I made the mistake of letting treats turn into habits.
I discovered yesterday as I switched out my summer clothes for my winter clothes in my closet that my winter clothes don’t…quite…fit…right.
DAMMIT! Time for a ruthless, honest review of my eating.
And I looked at my habits over the last several weeks and months and I realized that I had let 500-600 calories per day of treats creep into my routine. PER DAY. That is ridiculous! I had let little treats throughout my work day, small indulgences I was allowing myself to distract from the unpleasantness of my workday, to harden into daily habits. So now, if I cut those 500 calories per day and do nothing else to change anything, I should drop some pounds (slowly) without too much effort. Which I’ve started doing as of this morning. If I add in some additional exercise, then maybe I can do more.
My goal is to lose 10 pounds by January 5th. That’s 11 weeks away, so I’ll need to stay on target, which could be a real challenge with the holidays coming right at us. I’ll be tracking my input by journaling, and working harder on getting exercise into my day via running, hitting the gym, riding my bike to work, and walking more.

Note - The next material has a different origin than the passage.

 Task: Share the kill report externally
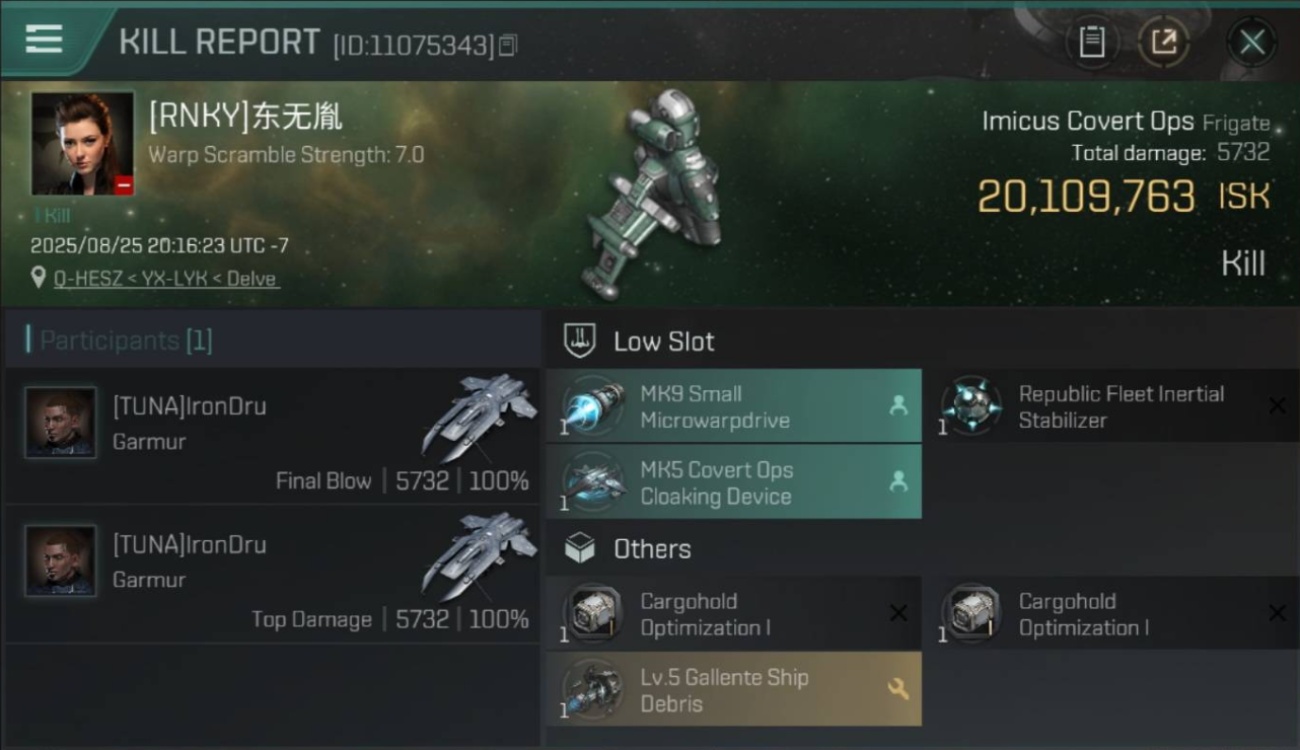tap(1164, 42)
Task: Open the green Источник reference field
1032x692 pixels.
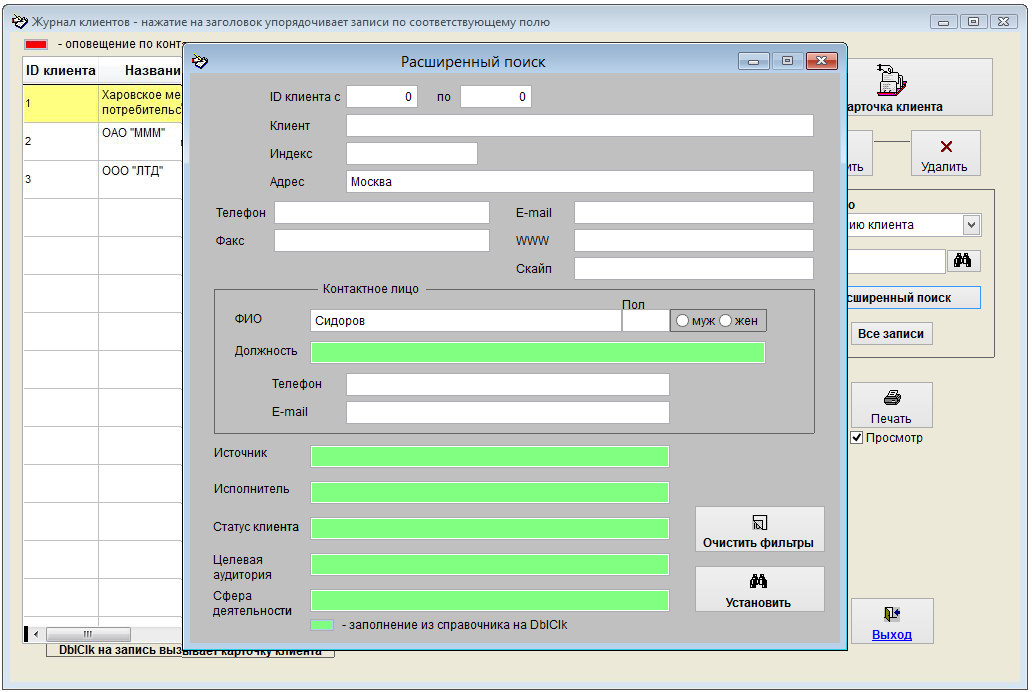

One of the things I’m noticing over the last few years is that it is extremely easy to get sidetracked from my exercise program due to physical issues as I age. I planned to hit the HIIT yesterday afternoon and do some windsprints at my local park. Except that before breakfast yesterday I was walloped with a monster migraine that didn’t let up for 24 hours. The only thing I can do, as I age and encounter physical limitations and issues, is to stay on track with my eating plans when my exercise plans get blown away. That’s hard to do because the “glue” that holds my weight management mindset together is oftentimes the mental focus that comes from exercise. Staying on track without it takes some extra discipline, planning, and grit.